Decoding the banner was something of a pain. The CI8 image format isn’t very complicated, I suppose. It’s a 16bpp paletted format with 5 bits per channel plus one transparency bit, with the image stored as a series of 8x4 pixel tiles (documentation forthcoming—I used this page, myself). Not complicated, but annoying to work with, since I had to first rewrite the colors to a more usable format, and second reorder the image data so it wasn’t all tiles. Though in retrospect I suppose I could have actually decoded the image as tiles and then pasted the tiles into a new image in the right positions. Not sure which would have been better.

Anyway, everything went pretty smoothly, my dislike of the image format aside.

I think I may put together a frontend so I can extract GCI files rapidly, to support my (potential) future efforts in decoding GameCube save files. One more item for the todo list, I suppose.

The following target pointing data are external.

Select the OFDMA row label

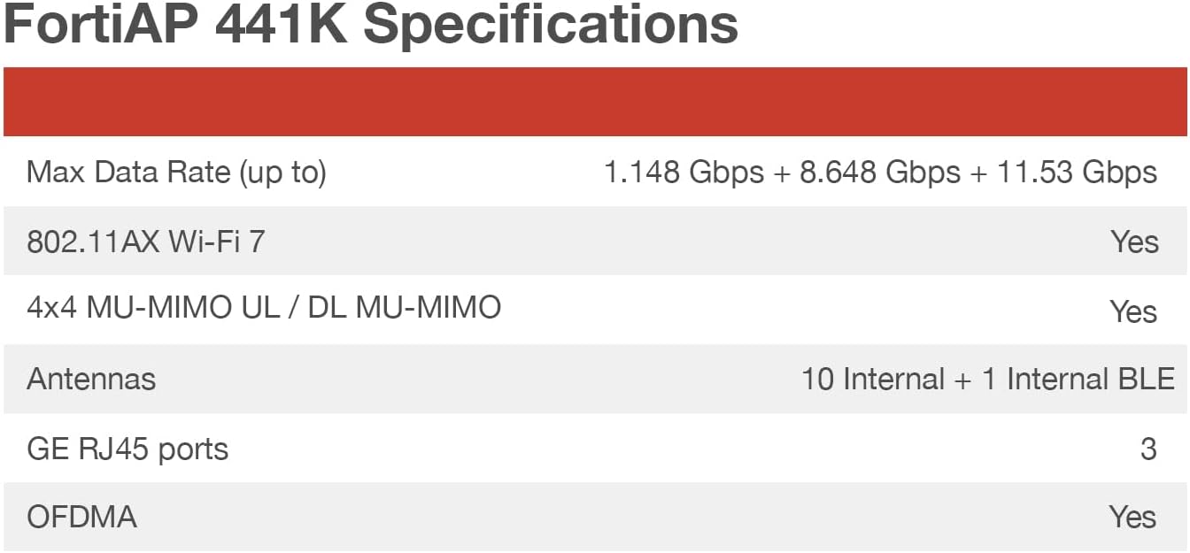point(81,517)
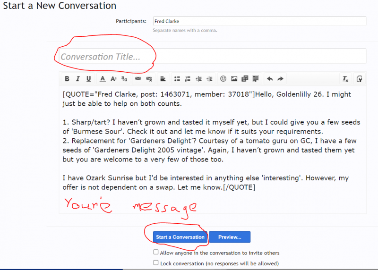Screen dimensions: 378x270
Task: Undo the last edit in editor
Action: [270, 79]
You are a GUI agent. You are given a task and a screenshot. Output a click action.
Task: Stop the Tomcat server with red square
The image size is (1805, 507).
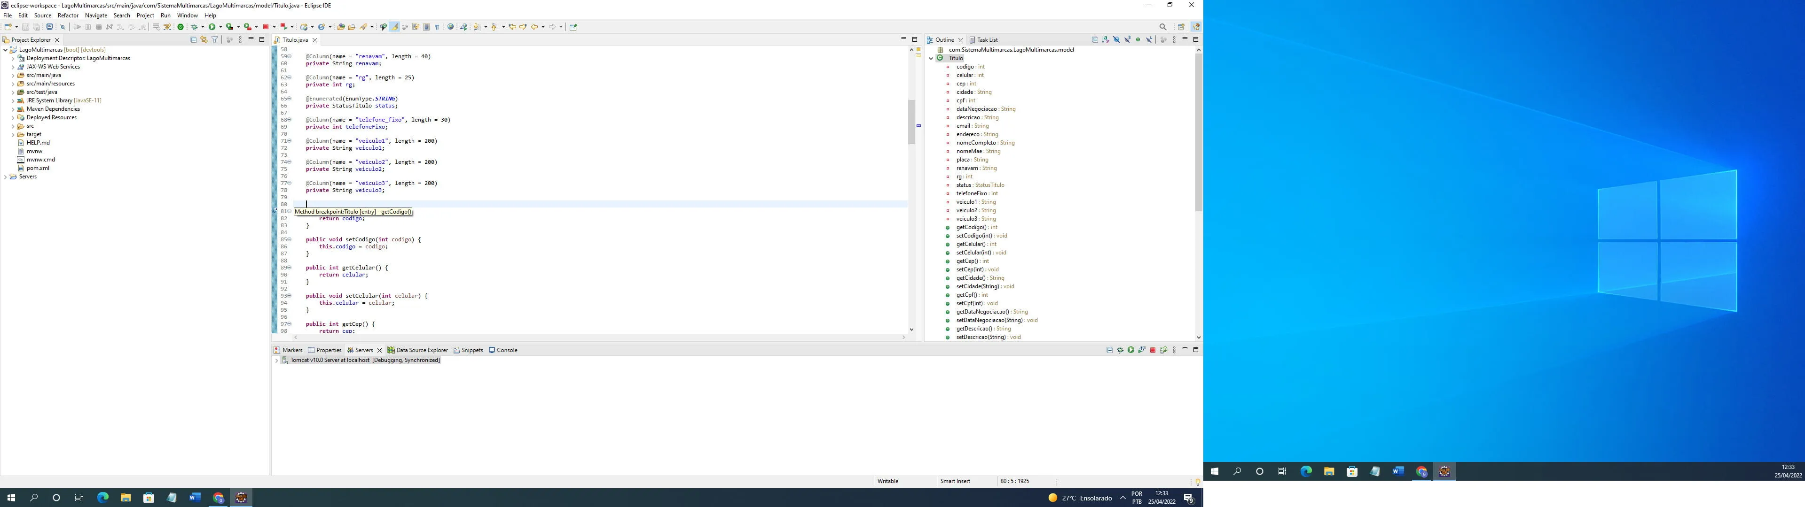click(x=1153, y=350)
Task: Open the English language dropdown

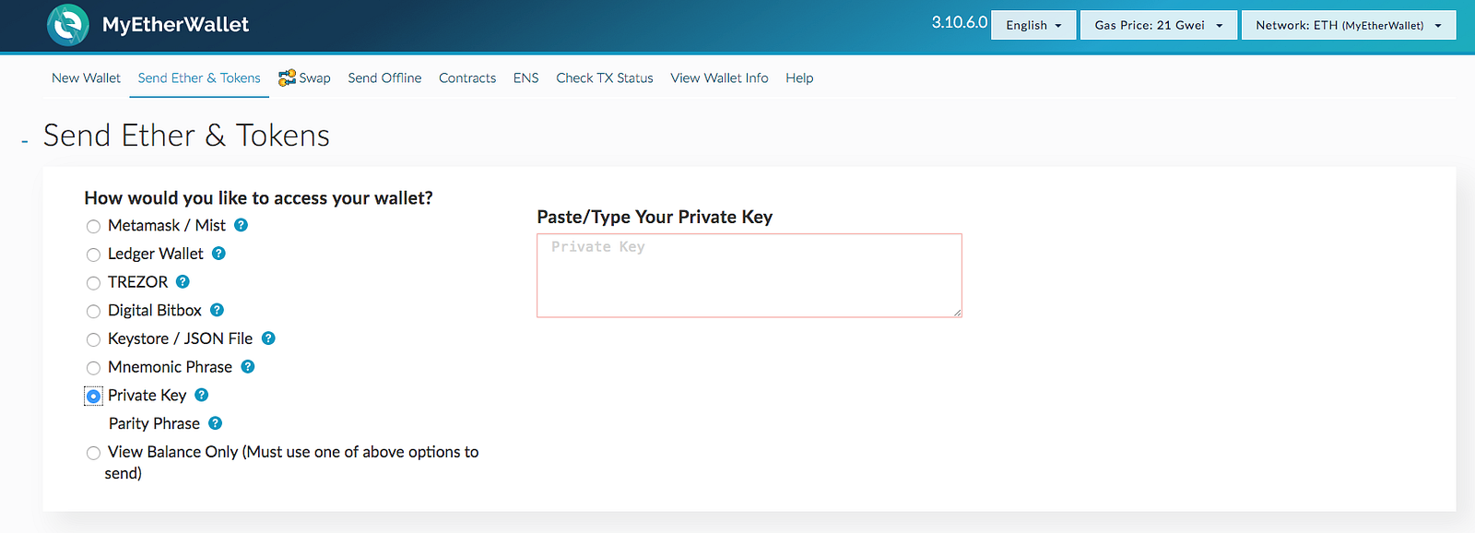Action: [1033, 26]
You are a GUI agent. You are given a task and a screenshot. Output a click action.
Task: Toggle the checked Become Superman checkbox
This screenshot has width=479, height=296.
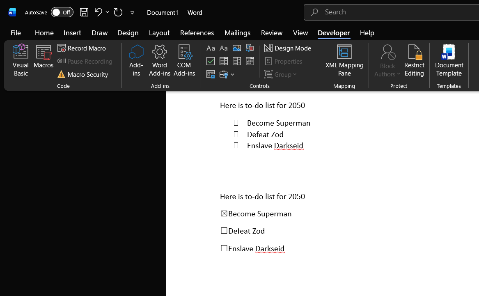click(224, 213)
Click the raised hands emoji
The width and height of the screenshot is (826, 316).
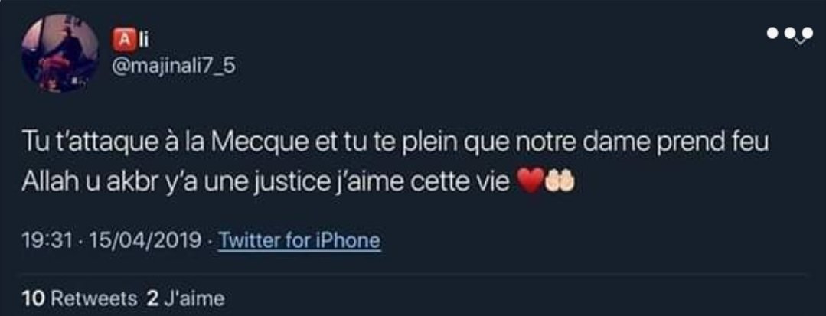[x=559, y=183]
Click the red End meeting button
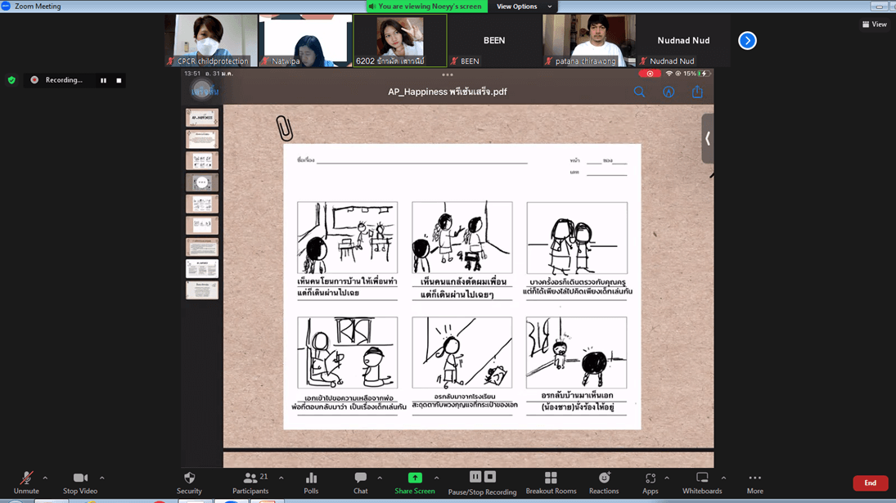Screen dimensions: 896x503 870,483
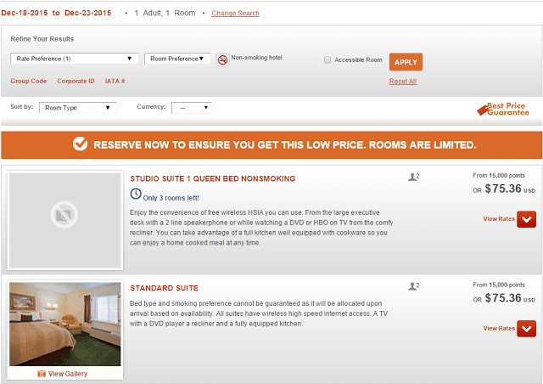
Task: Click the clock icon beside Only 3 rooms left
Action: pyautogui.click(x=136, y=194)
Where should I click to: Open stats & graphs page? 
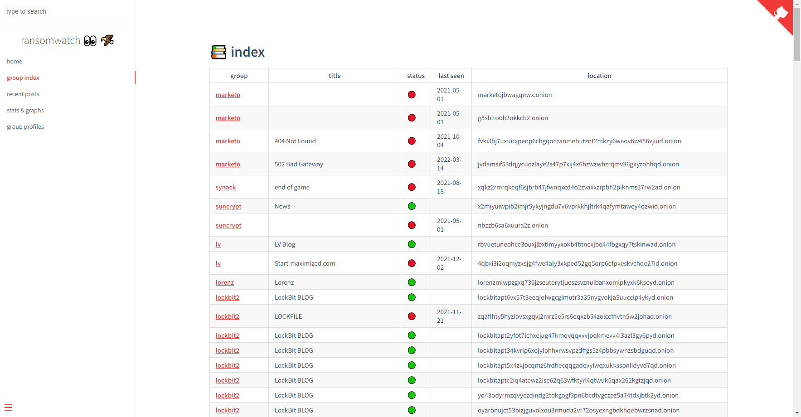(x=25, y=111)
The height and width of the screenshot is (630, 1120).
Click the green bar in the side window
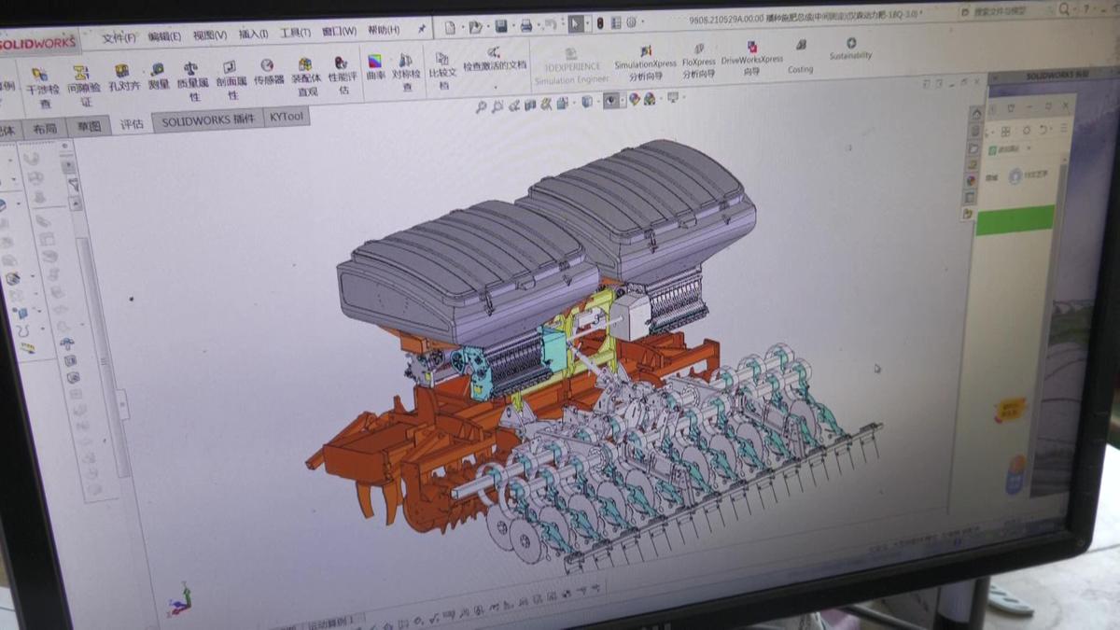click(1015, 220)
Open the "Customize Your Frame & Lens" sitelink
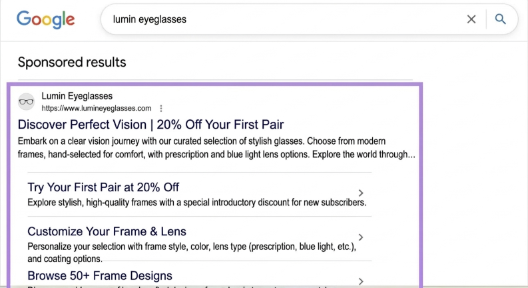 point(107,231)
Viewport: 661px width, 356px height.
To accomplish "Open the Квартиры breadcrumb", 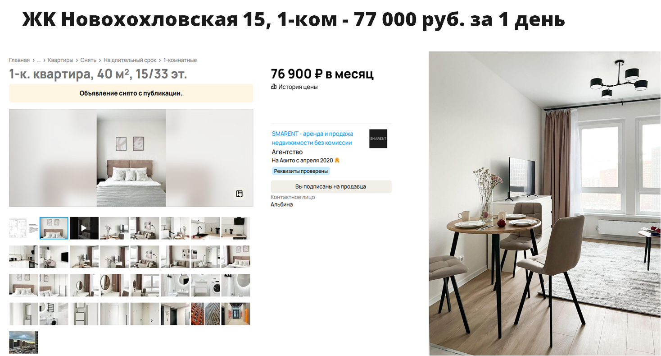I will point(60,60).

CGRR transferred to github

Written by Tracy Poff in misc on Mon 01 June 2015. Tags: cgrr, github,

After many months of procrastination, I’ve finally split up my cgrr project and transferred it to github. It took quite a while, but in the end I think it will be much more maintainable and useful with each of the parser modules taken separately than it would be with them all jammed together pretending to be plugins for some yet-unwritten master program. If I want to write some wrapper around them all later, they’ll perfectly well support it, but until then, all the plugin stuff is just an extra mess—YAGNI.